Leading youth mental health researchers welcome sector funding
Leaders of Western Australia’s youth mental health research sector have welcomed the state government’s $420 million boost to mental health spending in its 2023-24 budget.
The expanded spend, which includes $35.5 million in funding for infant, child and adolescent mental health services and $9.8 million for suicide prevention, was announced by Minister for Mental Health Amber-Jade Sanderson on Thursday 27 April. It lifts the Mental Health Commission’s annual budget to $1.4 billion in 2023-24.
“We really welcome the investment in mental health and the importance of investing in infants, children and adolescents, as we know the origins of mental health challenges later in life often stem from early childhood,” Embrace @ Telethon Kids Institute Co-Director Professor Helen Milroy said.
“Mental health concerns have become one of the most prominent challenges out of the COVID period, so it’s encouraging to see a response by the state government in providing care in the community.”

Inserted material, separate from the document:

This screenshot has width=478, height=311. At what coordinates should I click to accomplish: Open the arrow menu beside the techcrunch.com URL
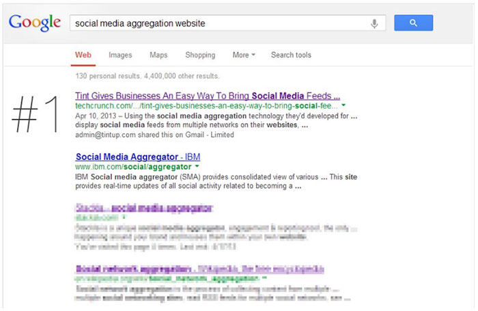tap(343, 106)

“We are also excited by the increased support for Aboriginal mental health workers, particularly to support Aboriginal and Torres Strait Islander families, which will help us to continue to build cultural safety across the system.”
Embrace Co-Director Professor Ashleigh Lin said the funding was a step in the right direction towards effective prevention.
“It’s important that the needs of infants, children and adolescents are understood, so it’s vital that we have strong leadership in this sector to prevent ongoing mental health problems from emerging,” Embrace Co-Director Professor Ashleigh Lin said.
Dr Nicole Hill, a Telethon Kids Institute senior research fellow and world-leading researcher into suicide prevention and aftercare services, welcomed the increased budget for suicide prevention, “given the rising number of suicides and presentations to healthcare services such as hospital emergency departments for suicide crisis.”
Dr Hill said the priority areas for suicide prevention included improving aftercare for people who have experienced a suicidal crisis, increasing access to mental health services, and developing the capacity of services for priority populations, such as people with neurodisabilities, LGBTQA+ and Aboriginal and Torres Strait Islander people.
“West Australians are now experiencing unprecedented challenges in areas such as housing and affordable living, which will require further investment in suicide prevention,” Dr Hill said.
In a media statement, Minister Sanderson said the state government recognised “the importance of youth mental health initiatives, secure mental health beds and suicide prevention in supporting community health and wellbeing”.
“Improving mental health outcomes for children and adolescents is another important area of focus and the 2023-24 State Budget builds on our investment from last year,” Minister Sanderson said in the release.
Dr Nicole Hill has welcomed the additional funding for suicide prevention in the state government's announcement.